Personal injury claims

  • A personal injury claim would arise from the duty of care that employers have to staff and to provide a safe place of work.
  • The problem must involve a recognised psychiatric illness, such as clinical depression, and you would have to show this was solely caused by stress at work.
  • You would need to show that it was reasonably foreseeable by your employer that you would develop a mental illness. They must also have been made aware of your worsening condition.
  • Employers are usually entitled to assume that an employee can withstand the normal pressures that the job entails, and are entitled to believe what they are told by an employee.

Constructive dismissal

  • The issues you’re experiencing must be sufficiently serious for you to resign and you would normally be expected to lodge a grievance (or at least raise the issue internally) to see if it can be dealt with before taking the step to resign from work. If an employer first dismisses you due to your work-related stress, you may have a claim for unfair dismissal.
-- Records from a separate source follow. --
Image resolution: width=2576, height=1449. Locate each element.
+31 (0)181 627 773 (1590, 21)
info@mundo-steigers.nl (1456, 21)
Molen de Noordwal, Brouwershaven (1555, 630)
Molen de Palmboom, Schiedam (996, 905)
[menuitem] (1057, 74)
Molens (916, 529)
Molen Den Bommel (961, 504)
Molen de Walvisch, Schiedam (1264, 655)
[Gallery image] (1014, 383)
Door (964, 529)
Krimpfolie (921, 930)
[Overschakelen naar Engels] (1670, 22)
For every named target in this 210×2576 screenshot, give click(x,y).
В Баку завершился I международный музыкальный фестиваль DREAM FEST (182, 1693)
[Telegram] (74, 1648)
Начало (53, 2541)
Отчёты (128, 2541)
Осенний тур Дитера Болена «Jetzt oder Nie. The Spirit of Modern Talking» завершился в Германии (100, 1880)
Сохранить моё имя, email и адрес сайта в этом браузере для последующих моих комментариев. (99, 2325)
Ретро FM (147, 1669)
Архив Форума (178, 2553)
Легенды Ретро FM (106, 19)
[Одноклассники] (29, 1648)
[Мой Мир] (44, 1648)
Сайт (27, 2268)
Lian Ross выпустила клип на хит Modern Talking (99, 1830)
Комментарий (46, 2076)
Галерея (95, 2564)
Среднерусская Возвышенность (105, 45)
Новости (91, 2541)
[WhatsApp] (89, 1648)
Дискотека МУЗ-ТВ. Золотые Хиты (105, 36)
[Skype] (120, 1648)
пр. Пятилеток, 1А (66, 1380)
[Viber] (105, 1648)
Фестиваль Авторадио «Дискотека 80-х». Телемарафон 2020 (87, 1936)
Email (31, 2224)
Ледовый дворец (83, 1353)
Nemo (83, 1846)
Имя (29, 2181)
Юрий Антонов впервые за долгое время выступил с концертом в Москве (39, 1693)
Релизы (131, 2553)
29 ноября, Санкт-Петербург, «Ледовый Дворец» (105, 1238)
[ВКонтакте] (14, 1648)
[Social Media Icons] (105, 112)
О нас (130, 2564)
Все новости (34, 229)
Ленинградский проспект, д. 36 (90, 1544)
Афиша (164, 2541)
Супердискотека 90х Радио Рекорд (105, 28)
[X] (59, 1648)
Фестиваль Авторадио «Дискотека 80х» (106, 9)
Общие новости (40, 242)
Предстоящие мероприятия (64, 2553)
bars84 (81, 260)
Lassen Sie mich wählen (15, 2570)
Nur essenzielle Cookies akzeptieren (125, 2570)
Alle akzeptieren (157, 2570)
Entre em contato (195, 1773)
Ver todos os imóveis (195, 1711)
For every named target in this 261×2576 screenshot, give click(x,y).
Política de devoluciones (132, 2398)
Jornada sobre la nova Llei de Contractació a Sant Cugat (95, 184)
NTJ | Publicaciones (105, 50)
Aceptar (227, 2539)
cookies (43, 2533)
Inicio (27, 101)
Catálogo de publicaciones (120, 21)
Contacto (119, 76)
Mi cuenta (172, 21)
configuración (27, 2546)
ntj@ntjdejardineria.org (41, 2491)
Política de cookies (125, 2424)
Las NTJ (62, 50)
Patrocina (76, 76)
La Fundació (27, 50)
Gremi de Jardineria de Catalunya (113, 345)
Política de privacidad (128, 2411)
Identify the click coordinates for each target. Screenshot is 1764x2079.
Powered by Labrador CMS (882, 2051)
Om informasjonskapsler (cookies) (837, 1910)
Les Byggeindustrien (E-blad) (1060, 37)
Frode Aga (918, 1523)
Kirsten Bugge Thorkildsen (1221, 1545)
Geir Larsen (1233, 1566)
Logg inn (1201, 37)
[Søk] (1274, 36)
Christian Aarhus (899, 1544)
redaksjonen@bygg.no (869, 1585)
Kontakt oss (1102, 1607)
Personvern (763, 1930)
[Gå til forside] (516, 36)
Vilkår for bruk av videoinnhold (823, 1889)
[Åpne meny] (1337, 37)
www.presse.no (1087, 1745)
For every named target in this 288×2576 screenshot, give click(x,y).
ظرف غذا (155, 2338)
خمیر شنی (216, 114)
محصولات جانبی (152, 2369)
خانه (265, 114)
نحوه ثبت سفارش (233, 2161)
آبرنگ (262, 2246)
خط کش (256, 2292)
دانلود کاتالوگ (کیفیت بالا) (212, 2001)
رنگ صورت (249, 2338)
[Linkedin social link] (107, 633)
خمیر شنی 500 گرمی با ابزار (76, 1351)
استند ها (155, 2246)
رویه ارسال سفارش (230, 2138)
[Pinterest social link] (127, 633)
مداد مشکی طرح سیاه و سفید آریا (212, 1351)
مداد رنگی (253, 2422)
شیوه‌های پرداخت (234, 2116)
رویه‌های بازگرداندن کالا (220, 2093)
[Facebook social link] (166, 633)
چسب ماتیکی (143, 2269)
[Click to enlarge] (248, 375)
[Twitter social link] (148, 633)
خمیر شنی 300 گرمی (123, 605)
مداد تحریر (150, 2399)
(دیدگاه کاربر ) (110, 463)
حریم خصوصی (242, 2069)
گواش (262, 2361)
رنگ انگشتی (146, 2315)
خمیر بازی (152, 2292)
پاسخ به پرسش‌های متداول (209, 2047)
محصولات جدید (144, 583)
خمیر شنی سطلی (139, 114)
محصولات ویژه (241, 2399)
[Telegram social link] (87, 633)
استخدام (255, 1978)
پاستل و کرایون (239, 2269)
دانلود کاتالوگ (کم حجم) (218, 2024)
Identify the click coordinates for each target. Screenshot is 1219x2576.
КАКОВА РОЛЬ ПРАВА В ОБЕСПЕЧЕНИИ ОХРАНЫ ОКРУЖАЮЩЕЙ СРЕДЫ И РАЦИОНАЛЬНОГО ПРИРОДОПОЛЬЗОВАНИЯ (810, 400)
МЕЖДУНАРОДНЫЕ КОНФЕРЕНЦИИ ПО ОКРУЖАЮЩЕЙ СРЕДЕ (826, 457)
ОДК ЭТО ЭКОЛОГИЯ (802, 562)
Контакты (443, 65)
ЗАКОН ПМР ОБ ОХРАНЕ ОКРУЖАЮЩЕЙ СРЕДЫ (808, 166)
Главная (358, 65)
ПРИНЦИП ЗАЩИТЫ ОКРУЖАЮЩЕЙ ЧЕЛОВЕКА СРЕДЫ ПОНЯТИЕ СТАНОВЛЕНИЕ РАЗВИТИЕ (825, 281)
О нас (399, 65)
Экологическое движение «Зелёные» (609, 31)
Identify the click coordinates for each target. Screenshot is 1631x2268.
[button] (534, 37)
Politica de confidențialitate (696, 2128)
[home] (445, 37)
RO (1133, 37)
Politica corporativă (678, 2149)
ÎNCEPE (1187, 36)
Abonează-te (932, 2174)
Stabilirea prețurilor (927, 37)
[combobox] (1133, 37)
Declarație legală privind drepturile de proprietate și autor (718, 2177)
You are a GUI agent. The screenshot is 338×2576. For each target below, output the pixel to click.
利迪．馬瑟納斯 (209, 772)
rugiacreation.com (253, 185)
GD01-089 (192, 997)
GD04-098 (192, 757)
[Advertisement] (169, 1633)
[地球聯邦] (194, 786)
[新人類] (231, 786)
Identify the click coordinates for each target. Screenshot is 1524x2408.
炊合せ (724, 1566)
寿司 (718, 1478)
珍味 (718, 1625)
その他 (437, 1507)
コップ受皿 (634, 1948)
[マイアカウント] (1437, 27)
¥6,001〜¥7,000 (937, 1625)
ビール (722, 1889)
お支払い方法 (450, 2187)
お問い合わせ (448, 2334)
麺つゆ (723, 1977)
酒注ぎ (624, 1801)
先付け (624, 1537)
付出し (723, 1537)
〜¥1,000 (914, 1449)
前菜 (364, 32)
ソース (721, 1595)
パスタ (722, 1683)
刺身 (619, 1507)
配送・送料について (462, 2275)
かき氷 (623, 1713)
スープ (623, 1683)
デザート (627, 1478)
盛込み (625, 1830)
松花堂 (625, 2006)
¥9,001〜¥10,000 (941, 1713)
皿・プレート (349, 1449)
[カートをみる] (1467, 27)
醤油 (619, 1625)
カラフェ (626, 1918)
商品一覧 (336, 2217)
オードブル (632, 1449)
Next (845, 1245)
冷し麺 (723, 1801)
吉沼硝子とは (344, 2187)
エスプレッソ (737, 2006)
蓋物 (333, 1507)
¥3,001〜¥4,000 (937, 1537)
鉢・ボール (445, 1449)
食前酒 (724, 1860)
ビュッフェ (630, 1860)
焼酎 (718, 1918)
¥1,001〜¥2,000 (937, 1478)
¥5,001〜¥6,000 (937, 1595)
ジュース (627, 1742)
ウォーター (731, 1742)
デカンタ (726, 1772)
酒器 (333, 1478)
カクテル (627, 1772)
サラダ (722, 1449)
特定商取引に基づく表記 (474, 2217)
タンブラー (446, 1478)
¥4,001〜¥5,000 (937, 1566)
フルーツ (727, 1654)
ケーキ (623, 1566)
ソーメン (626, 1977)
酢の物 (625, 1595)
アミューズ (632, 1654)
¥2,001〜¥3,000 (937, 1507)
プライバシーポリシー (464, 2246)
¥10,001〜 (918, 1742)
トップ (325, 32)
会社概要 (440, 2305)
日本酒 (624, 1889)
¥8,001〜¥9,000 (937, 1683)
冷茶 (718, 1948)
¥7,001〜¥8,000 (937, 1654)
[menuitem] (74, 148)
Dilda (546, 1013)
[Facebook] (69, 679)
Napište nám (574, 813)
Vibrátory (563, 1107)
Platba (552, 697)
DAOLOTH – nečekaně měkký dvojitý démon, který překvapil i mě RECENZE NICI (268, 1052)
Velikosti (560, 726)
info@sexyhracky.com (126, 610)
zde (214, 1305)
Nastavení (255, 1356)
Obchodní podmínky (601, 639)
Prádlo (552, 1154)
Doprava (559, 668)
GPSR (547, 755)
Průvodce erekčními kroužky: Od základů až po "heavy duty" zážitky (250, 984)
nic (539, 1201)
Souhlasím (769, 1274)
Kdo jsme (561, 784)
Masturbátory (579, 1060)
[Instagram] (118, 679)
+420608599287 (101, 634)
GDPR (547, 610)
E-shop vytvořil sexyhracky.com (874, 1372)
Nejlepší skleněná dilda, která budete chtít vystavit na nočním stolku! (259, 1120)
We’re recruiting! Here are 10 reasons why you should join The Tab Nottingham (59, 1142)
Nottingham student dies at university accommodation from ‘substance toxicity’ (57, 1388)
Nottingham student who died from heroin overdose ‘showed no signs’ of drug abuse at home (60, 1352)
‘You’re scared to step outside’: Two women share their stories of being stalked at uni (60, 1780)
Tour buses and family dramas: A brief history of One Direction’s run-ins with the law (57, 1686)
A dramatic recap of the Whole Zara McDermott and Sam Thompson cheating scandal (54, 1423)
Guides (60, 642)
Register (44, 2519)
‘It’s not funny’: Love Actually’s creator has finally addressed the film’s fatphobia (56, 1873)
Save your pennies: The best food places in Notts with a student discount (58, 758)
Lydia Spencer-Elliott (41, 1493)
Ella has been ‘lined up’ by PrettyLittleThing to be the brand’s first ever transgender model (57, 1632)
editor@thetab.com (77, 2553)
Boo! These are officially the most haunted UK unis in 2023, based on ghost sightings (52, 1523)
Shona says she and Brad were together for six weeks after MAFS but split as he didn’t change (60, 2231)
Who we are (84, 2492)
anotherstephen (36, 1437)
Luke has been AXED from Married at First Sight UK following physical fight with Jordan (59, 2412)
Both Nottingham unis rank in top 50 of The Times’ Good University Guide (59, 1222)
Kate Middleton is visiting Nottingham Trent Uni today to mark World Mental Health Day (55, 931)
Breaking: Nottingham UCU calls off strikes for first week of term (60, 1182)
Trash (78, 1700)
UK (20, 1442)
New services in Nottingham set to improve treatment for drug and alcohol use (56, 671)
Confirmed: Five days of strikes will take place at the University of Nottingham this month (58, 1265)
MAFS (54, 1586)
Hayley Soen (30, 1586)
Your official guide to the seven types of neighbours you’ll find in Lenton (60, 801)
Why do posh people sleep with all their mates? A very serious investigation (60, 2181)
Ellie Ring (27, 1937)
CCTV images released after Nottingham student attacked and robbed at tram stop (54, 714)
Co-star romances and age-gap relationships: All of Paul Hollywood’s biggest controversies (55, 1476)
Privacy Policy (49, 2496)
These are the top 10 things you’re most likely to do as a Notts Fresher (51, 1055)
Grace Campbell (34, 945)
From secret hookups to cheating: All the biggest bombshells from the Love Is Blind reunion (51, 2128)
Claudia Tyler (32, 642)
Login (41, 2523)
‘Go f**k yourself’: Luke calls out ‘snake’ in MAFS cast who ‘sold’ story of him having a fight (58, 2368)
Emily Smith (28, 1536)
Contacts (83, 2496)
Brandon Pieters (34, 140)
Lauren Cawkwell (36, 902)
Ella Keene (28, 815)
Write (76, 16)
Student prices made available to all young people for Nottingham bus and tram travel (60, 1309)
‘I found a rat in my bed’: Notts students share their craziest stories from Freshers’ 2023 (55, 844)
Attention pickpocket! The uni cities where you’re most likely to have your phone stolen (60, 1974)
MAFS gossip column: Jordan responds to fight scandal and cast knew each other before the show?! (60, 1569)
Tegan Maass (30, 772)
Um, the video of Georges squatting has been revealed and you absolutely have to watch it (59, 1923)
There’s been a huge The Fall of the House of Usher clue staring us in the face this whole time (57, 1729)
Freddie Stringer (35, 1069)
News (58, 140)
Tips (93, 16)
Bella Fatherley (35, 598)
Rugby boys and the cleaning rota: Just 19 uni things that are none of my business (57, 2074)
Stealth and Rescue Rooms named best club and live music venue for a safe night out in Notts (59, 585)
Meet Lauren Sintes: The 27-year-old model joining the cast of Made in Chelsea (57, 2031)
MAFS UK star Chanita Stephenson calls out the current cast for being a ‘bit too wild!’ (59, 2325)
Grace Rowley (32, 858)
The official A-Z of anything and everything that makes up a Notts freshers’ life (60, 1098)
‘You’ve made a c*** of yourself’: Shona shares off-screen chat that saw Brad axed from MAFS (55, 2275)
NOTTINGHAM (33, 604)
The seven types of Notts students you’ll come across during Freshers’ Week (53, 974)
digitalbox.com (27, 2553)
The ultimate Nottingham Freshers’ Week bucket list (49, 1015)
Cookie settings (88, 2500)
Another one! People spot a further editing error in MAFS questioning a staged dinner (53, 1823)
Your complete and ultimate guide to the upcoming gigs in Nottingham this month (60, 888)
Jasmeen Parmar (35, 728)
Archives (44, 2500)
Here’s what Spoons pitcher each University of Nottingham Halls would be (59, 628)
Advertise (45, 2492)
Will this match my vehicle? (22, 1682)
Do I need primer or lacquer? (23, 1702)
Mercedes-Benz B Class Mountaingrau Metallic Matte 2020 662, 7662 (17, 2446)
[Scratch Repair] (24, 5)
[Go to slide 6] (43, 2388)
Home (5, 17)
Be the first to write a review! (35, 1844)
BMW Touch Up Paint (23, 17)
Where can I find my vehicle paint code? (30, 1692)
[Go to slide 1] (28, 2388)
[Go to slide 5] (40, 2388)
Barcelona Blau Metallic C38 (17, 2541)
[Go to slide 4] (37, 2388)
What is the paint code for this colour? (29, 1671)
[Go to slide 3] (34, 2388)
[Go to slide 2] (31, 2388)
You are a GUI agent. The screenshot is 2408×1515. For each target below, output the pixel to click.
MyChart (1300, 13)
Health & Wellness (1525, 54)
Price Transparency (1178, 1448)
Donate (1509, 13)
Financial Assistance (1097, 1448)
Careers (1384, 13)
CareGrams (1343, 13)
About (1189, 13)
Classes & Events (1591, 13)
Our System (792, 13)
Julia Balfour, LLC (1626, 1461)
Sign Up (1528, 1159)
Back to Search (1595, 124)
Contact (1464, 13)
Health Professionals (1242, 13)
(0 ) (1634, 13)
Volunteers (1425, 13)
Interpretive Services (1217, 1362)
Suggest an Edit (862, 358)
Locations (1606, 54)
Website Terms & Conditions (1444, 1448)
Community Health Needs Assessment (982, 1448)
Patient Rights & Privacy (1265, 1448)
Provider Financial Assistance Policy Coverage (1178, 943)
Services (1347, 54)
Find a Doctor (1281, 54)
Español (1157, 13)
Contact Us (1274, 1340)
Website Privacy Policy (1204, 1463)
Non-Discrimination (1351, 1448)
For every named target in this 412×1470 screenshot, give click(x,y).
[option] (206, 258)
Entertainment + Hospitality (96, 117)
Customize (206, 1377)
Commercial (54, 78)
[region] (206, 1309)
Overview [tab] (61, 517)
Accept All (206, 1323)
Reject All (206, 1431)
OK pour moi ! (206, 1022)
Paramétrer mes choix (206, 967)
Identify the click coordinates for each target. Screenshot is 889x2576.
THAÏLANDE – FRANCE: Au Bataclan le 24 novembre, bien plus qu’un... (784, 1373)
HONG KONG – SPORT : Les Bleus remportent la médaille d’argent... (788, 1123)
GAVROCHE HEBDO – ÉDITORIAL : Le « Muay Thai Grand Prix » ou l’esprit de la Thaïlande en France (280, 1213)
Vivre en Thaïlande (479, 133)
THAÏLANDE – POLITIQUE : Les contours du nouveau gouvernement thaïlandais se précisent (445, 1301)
Sometimes an employee’s particular condition can meet the criteria of being a disability, which is a “protected characteristic” under the Equality Act. If that is the case, then as well as the above claims, you may be able to make a claim for disability discrimination. As well as disability discrimination claims involving your dismissal, they may also cover situations where your employer fails to make reasonable adjustments in the workplace aimed at alleviating your stress.

Try to manage your work stress, but don’t be afraid to use your legal rights

Make sure you find ways to deal with stress issues, as they can hurt your general health and performance. If it does get particularly bad, you may not wish to make too many waves at work, fearing that you find yourself out of favour and out of a job.

However, you shouldn’t forget that you ultimately do have certain legal rights, so don’t be afraid to make use of them. Unchecked stress can cause long-term illness, and this could affect your ability to find new work. Absences due to stress could be disclosed to new employers.

If you cannot resolve matters with your employer, and you don’t wish to make a legal claim, then you may have no option but to leave and change jobs. Sometimes a fresh start is all that’s needed.

You may want to seek legal advice before you do so, however, as an employer could be receptive to a mutual departure of your employment which could include a financial package and an agreed job reference.